* REQUIRED WORK
All lines of the material should be given again exactly.

* GIVEN RECORDS
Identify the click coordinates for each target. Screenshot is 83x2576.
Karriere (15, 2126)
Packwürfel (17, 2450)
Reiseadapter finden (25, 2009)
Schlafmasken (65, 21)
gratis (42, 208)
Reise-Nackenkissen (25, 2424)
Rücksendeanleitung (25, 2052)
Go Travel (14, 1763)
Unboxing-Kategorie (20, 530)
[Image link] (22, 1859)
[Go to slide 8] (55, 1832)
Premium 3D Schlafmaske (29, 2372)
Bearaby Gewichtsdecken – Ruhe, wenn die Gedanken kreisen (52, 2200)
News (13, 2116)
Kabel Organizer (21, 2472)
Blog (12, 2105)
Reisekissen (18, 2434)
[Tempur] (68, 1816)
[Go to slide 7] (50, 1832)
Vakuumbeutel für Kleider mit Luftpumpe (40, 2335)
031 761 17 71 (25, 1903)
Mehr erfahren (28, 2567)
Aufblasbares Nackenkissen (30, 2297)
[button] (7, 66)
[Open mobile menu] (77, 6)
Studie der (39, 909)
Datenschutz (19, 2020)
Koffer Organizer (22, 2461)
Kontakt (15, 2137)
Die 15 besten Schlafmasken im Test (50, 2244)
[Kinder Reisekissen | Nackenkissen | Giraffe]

* SOLUTION FOR THIS PROBLEM
Identify the click coordinates for each target. Screenshot is 83x2576.
Karriere (15, 2126)
Packwürfel (17, 2450)
Reiseadapter finden (25, 2009)
Schlafmasken (65, 21)
gratis (42, 208)
Reise-Nackenkissen (25, 2424)
Rücksendeanleitung (25, 2052)
Go Travel (14, 1763)
Unboxing-Kategorie (20, 530)
[Image link] (22, 1859)
[Go to slide 8] (55, 1832)
Premium 3D Schlafmaske (29, 2372)
Bearaby Gewichtsdecken – Ruhe, wenn die Gedanken kreisen (52, 2200)
News (13, 2116)
Kabel Organizer (21, 2472)
Blog (12, 2105)
Reisekissen (18, 2434)
[Tempur] (68, 1816)
[Go to slide 7] (50, 1832)
Vakuumbeutel für Kleider mit Luftpumpe (40, 2335)
031 761 17 71 (25, 1903)
Mehr erfahren (28, 2567)
Aufblasbares Nackenkissen (30, 2297)
[button] (7, 66)
[Open mobile menu] (77, 6)
Studie der (39, 909)
Datenschutz (19, 2020)
Koffer Organizer (22, 2461)
Kontakt (15, 2137)
Die 15 besten Schlafmasken im Test (50, 2244)
[Kinder Reisekissen | Nackenkissen | Giraffe]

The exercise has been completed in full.